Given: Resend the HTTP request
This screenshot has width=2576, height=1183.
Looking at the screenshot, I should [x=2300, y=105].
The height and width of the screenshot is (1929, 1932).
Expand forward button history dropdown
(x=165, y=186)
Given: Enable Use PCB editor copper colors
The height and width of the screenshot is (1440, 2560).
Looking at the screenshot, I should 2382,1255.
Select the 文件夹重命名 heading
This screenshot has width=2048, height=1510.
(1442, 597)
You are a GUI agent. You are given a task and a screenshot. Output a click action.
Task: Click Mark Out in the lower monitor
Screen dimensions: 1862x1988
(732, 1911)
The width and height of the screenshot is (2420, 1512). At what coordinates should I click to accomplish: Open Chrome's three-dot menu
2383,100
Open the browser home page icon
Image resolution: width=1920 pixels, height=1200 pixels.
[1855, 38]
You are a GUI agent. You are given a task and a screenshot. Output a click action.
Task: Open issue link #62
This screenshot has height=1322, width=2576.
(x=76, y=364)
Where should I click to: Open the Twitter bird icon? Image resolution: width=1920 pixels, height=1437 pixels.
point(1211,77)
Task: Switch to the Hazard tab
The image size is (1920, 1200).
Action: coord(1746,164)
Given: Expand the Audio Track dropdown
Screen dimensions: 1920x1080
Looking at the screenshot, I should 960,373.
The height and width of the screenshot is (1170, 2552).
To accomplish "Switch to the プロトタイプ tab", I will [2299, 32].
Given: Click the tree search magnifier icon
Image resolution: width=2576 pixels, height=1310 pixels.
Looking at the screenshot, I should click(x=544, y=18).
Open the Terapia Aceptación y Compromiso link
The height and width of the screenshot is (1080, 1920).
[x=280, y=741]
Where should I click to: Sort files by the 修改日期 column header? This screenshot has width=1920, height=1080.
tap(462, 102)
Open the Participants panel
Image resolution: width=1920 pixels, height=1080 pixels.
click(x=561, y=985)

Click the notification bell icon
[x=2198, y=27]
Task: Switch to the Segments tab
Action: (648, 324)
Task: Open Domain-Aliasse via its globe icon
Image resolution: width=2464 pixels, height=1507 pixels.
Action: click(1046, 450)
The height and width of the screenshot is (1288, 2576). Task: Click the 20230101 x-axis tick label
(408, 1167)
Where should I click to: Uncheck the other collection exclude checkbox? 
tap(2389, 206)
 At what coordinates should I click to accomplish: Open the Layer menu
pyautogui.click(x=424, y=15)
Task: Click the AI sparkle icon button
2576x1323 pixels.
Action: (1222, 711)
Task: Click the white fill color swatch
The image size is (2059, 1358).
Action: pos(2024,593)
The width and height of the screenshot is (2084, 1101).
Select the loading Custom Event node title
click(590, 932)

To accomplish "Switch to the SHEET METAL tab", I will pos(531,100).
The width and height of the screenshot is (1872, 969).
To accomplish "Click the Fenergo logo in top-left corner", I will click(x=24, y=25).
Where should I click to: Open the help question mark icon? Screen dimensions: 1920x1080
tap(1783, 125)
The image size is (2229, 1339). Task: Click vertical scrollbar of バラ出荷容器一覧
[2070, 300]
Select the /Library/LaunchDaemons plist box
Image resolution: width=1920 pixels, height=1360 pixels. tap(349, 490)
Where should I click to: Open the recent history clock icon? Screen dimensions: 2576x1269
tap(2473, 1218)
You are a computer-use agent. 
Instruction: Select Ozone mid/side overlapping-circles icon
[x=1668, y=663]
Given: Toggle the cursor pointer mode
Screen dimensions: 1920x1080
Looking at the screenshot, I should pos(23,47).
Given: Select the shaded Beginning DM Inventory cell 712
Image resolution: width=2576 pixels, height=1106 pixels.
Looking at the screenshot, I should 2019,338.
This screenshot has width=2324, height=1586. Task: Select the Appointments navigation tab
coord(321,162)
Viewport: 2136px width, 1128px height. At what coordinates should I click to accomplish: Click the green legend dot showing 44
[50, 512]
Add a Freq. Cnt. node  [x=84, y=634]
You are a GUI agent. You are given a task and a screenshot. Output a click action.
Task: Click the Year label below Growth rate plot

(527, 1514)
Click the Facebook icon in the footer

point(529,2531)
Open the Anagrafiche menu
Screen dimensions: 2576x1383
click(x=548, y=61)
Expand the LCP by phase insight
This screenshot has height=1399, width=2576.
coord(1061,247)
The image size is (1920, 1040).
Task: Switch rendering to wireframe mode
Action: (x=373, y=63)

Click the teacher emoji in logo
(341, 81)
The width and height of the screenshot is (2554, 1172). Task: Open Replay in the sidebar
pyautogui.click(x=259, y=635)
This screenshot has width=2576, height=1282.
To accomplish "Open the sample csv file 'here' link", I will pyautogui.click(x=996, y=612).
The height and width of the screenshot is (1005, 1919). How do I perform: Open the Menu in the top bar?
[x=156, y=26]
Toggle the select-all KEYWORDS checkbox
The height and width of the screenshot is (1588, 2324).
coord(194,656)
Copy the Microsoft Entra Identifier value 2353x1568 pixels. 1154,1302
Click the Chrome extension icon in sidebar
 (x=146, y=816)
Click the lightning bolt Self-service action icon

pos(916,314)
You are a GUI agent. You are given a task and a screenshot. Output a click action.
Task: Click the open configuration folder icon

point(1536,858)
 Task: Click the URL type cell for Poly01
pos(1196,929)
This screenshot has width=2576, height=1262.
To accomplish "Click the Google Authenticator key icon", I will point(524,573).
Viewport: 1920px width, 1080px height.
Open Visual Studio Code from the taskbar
══════
### YOUR INSTRUCTIONS
Each record above needs to be set down again, word for word.

### RESULT FOR THIS EXERCISE
Given: Resend the HTTP request
This screenshot has width=2576, height=1183.
Looking at the screenshot, I should [x=2300, y=105].
The height and width of the screenshot is (1929, 1932).
Expand forward button history dropdown
(x=165, y=186)
Given: Enable Use PCB editor copper colors
The height and width of the screenshot is (1440, 2560).
Looking at the screenshot, I should 2382,1255.
Select the 文件夹重命名 heading
This screenshot has width=2048, height=1510.
(1442, 597)
You are a GUI agent. You are given a task and a screenshot. Output a click action.
Task: Click Mark Out in the lower monitor
Screen dimensions: 1862x1988
(732, 1911)
The width and height of the screenshot is (2420, 1512). At what coordinates should I click to accomplish: Open Chrome's three-dot menu
2383,100
Open the browser home page icon
Image resolution: width=1920 pixels, height=1200 pixels.
[1855, 38]
You are a GUI agent. You are given a task and a screenshot. Output a click action.
Task: Open issue link #62
This screenshot has height=1322, width=2576.
(x=76, y=364)
Where should I click to: Open the Twitter bird icon? Image resolution: width=1920 pixels, height=1437 pixels.
point(1211,77)
Task: Switch to the Hazard tab
The image size is (1920, 1200).
Action: coord(1746,164)
Given: Expand the Audio Track dropdown
Screen dimensions: 1920x1080
Looking at the screenshot, I should 960,373.
The height and width of the screenshot is (1170, 2552).
To accomplish "Switch to the プロトタイプ tab", I will [2299, 32].
Given: Click the tree search magnifier icon
Image resolution: width=2576 pixels, height=1310 pixels.
Looking at the screenshot, I should click(x=544, y=18).
Open the Terapia Aceptación y Compromiso link
The height and width of the screenshot is (1080, 1920).
[x=280, y=741]
Where should I click to: Sort files by the 修改日期 column header? This screenshot has width=1920, height=1080.
tap(462, 102)
Open the Participants panel
Image resolution: width=1920 pixels, height=1080 pixels.
click(x=561, y=985)

Click the notification bell icon
[x=2198, y=27]
Task: Switch to the Segments tab
Action: (648, 324)
Task: Open Domain-Aliasse via its globe icon
Image resolution: width=2464 pixels, height=1507 pixels.
Action: click(1046, 450)
The height and width of the screenshot is (1288, 2576). Task: Click the 20230101 x-axis tick label
(408, 1167)
Where should I click to: Uncheck the other collection exclude checkbox? 
tap(2389, 206)
 At what coordinates should I click to accomplish: Open the Layer menu
pyautogui.click(x=424, y=15)
Task: Click the AI sparkle icon button
2576x1323 pixels.
Action: (1222, 711)
Task: Click the white fill color swatch
The image size is (2059, 1358).
Action: pos(2024,593)
The width and height of the screenshot is (2084, 1101).
Select the loading Custom Event node title
click(590, 932)

To accomplish "Switch to the SHEET METAL tab", I will pos(531,100).
The width and height of the screenshot is (1872, 969).
To accomplish "Click the Fenergo logo in top-left corner", I will click(x=24, y=25).
Where should I click to: Open the help question mark icon? Screen dimensions: 1920x1080
tap(1783, 125)
The image size is (2229, 1339). Task: Click vertical scrollbar of バラ出荷容器一覧
[2070, 300]
Select the /Library/LaunchDaemons plist box
Image resolution: width=1920 pixels, height=1360 pixels. tap(349, 490)
Where should I click to: Open the recent history clock icon? Screen dimensions: 2576x1269
tap(2473, 1218)
You are a computer-use agent. 
Instruction: Select Ozone mid/side overlapping-circles icon
[x=1668, y=663]
Given: Toggle the cursor pointer mode
Screen dimensions: 1920x1080
Looking at the screenshot, I should pos(23,47).
Given: Select the shaded Beginning DM Inventory cell 712
Image resolution: width=2576 pixels, height=1106 pixels.
Looking at the screenshot, I should 2019,338.
This screenshot has width=2324, height=1586. Task: Select the Appointments navigation tab
coord(321,162)
Viewport: 2136px width, 1128px height. At what coordinates should I click to accomplish: Click the green legend dot showing 44
[50, 512]
Add a Freq. Cnt. node  [x=84, y=634]
You are a GUI agent. You are given a task and a screenshot. Output a click action.
Task: Click the Year label below Growth rate plot

(527, 1514)
Click the Facebook icon in the footer

point(529,2531)
Open the Anagrafiche menu
Screen dimensions: 2576x1383
click(x=548, y=61)
Expand the LCP by phase insight
This screenshot has height=1399, width=2576.
coord(1061,247)
The image size is (1920, 1040).
Task: Switch rendering to wireframe mode
Action: (x=373, y=63)

Click the teacher emoji in logo
(341, 81)
The width and height of the screenshot is (2554, 1172). Task: Open Replay in the sidebar
pyautogui.click(x=259, y=635)
This screenshot has width=2576, height=1282.
To accomplish "Open the sample csv file 'here' link", I will pyautogui.click(x=996, y=612).
The height and width of the screenshot is (1005, 1919). How do I perform: Open the Menu in the top bar?
[x=156, y=26]
Toggle the select-all KEYWORDS checkbox
The height and width of the screenshot is (1588, 2324).
coord(194,656)
Copy the Microsoft Entra Identifier value 2353x1568 pixels. 1154,1302
Click the Chrome extension icon in sidebar
 (x=146, y=816)
Click the lightning bolt Self-service action icon

pos(916,314)
You are a GUI agent. You are given a task and a screenshot. Output a click action.
Task: Click the open configuration folder icon

point(1536,858)
 Task: Click the URL type cell for Poly01
pos(1196,929)
This screenshot has width=2576, height=1262.
To accomplish "Click the Google Authenticator key icon", I will point(524,573).
Viewport: 1920px width, 1080px height.
Open Visual Studio Code from the taskbar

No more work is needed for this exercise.